----- TEXT SECTION

To determine which biological pathways were upregulated in the IPL tumours, we used InnateDB [19]. This identified ten significant pathways from the Reactome and KEGG databases in both tumour models (p. value < 0.05) (Fig 1B). The most significant pathways were related to muscle contraction, cardiomyopathy and myogenesis. To determine the functional characteristics of the pleural invasion-related set of genes, we performed pre-ranked gene set enrichment analysis (GSEA) [20, 21]. This identified nine gene sets from the gene ontology biological process consortium [22], and one gene set from the hallmark collection [23], that were consistently enriched in both invasive models (p. value < 0.05, false discovery rate (FDR) < 0.25, Fig 1C). These gene sets mainly related to muscle development, morphogenesis, and actin processes, and myogenesis, suggesting that muscle development signatures were related to the invasive phenotype of pleural mesothelioma. Further analysis with the Descartes dataset in Enrichr [24–26] of the IPL differentially expressed genes (log fold change >1) while excluding immunoglobulin-related genes resulted in a mesothelial cell signature (S1A Fig), suggesting that environmental cues from the pleural space drive this mesothelial program more than the subcutaneous space.

----------
----- INFORMATION SHOWN

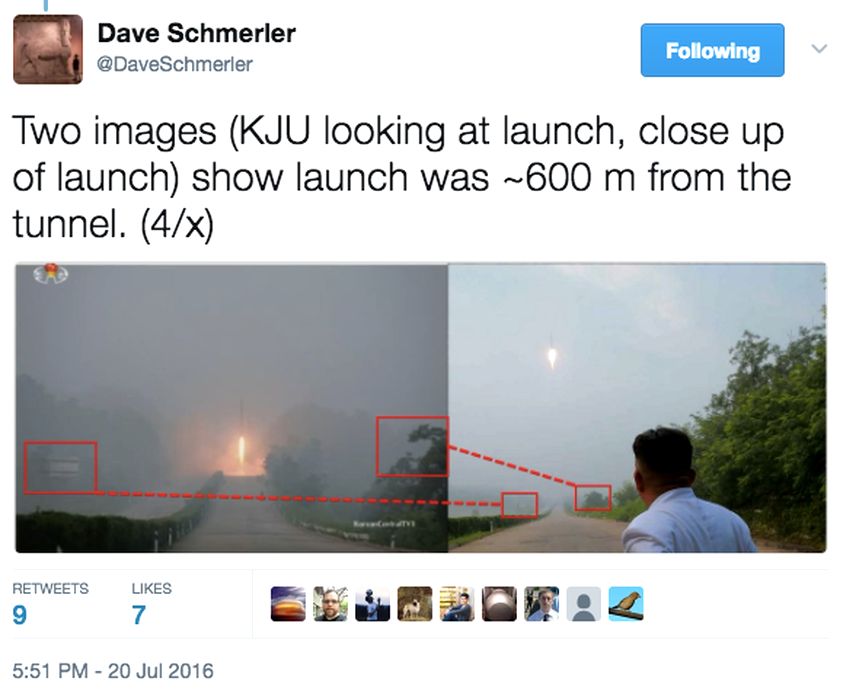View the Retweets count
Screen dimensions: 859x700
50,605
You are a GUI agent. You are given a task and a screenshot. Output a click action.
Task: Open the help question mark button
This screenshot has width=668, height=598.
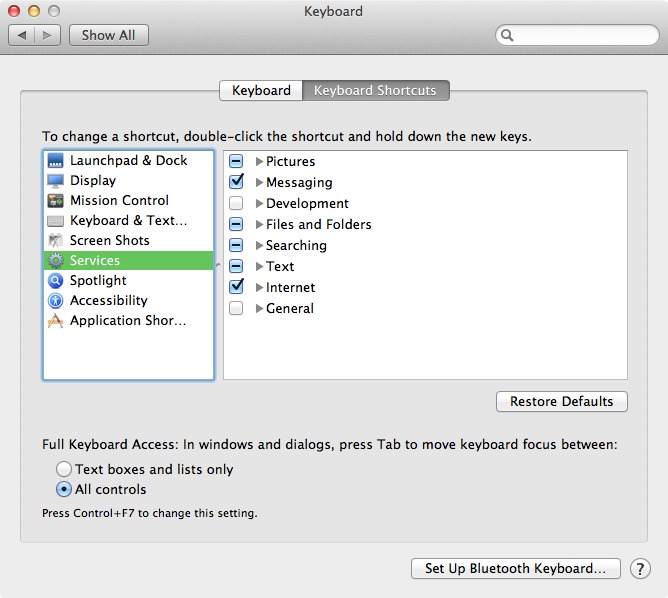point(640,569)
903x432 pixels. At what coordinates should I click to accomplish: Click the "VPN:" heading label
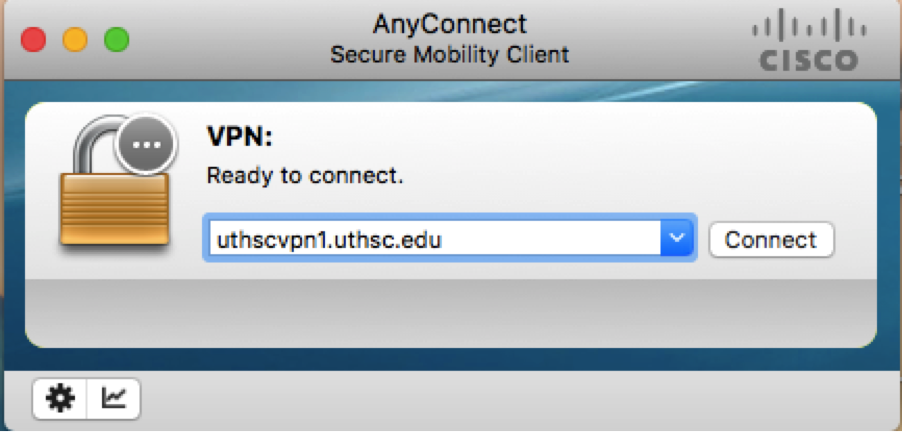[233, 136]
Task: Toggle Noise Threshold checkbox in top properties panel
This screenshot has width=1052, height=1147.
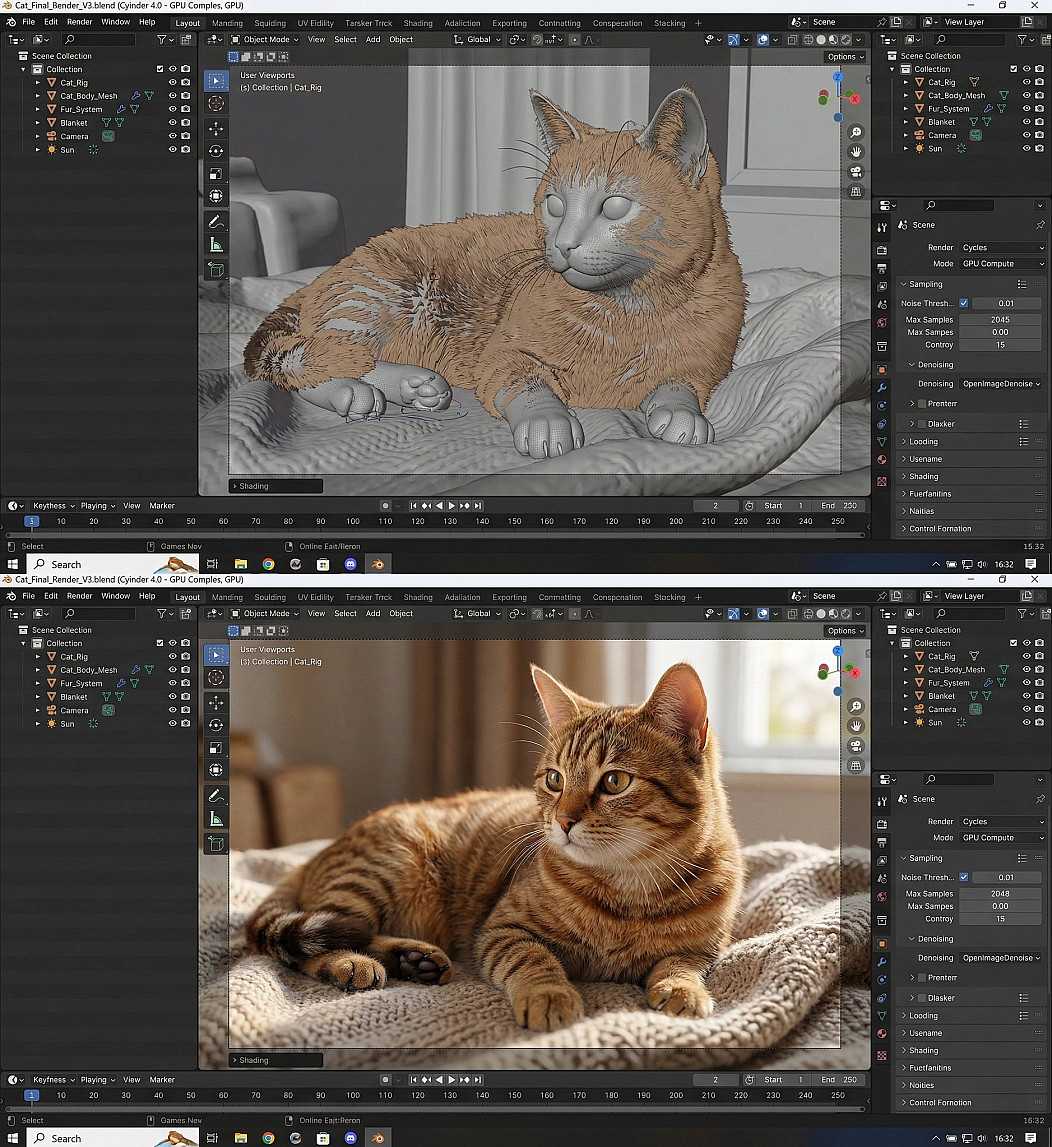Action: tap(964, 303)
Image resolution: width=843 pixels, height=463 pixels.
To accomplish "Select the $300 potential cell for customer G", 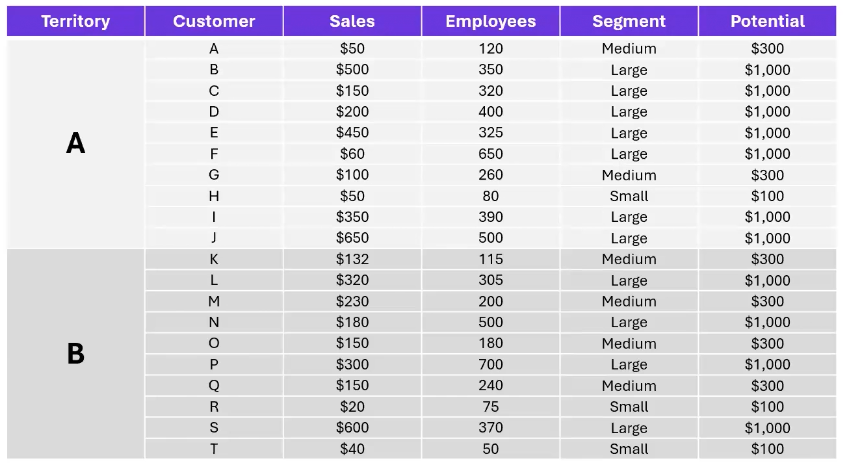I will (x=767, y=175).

----------

From the pleural mesothelioma passage, list the areas that the consistently enriched gene sets mainly related to.

=== REPLY TO THE EXERCISE ===
muscle development, morphogenesis, actin processes, myogenesis